The Social Housing Regulator published today (July 14, 2022) a report on its work to regulate consumption between April 1, 2021 and March 31, 2022.
In 2021-22, the regulator’s consumer lawsuits helped protect thousands of tenants across England by exposing the failings of social housing landlords and urging those affected to get things right.
HSR has received referrals from tenants, registered social housing providers and other sources regarding its standards on Homes, Neighborhood and Community, Tenancy or Tenant Empowerment and Involvement. In eight of these cases, HSR found a violation of its standards that could cause serious harm to tenants. In all eight cases, the violations included health and safety violations.
As well as setting out clear lessons for providers who fail to meet the regulator’s standards, the review provides practical advice for all landlords who want to improve the service they provide to their tenants. This includes the importance for organizational leaders to have clear oversight, with accurate and up-to-date data. Local authorities and registered private providers are also reminded of the importance of self-referral, where they proactively contact the regulator if they suspect a problem.
With the process of introducing proactive consumer regulation underway in Parliament, the report suggests landlords who engage effectively with tenants will be better prepared for the changes ahead.

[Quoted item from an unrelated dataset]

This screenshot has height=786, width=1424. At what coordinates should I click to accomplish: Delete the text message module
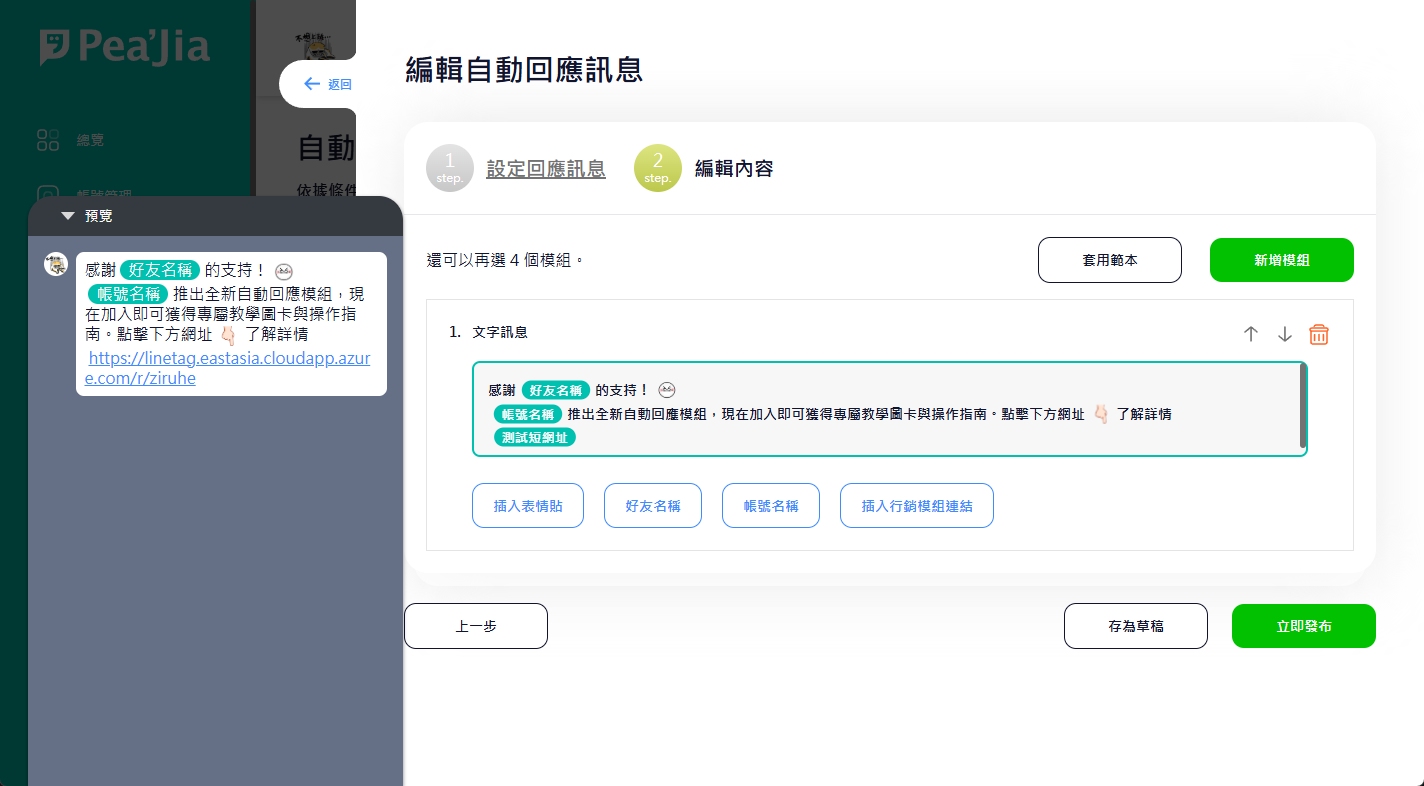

For providers who fail to provide safe, good quality accommodation for their tenants, the report outlines how the regulator will hold them accountable and enforce its standards to bring them back into compliance.
Kate Dodsworth, director of consumer regulation at the social housing regulator, said:
Our consumer regulation work over the past year has provided important protection and helped keep thousands of tenants from local authorities and housing associations safe.
Our cases show that no social housing provider can afford to remain complacent. The key difference between landlords who provide good services and safe, decent housing and those who don’t is often whether they listen to tenants and really listen to what they have to say.
The consumer regulation review can be found on the HSR website.
Notes to editors
1 – The Social Housing Regulator promotes a viable, efficient and well-governed social housing sector capable of providing housing that meets a range of needs. It does this by putting in place strong economic regulations focused on governance, financial sustainability and value for money that maintain lender confidence and protect taxpayers. It also sets consumption standards and can intervene if these standards are violated and there is a significant risk of serious harm to tenants or potential tenants.
2 – For press office contact details, see the regulator’s media inquiries page. For general queries please email [email protected] or call 0300 124 5225.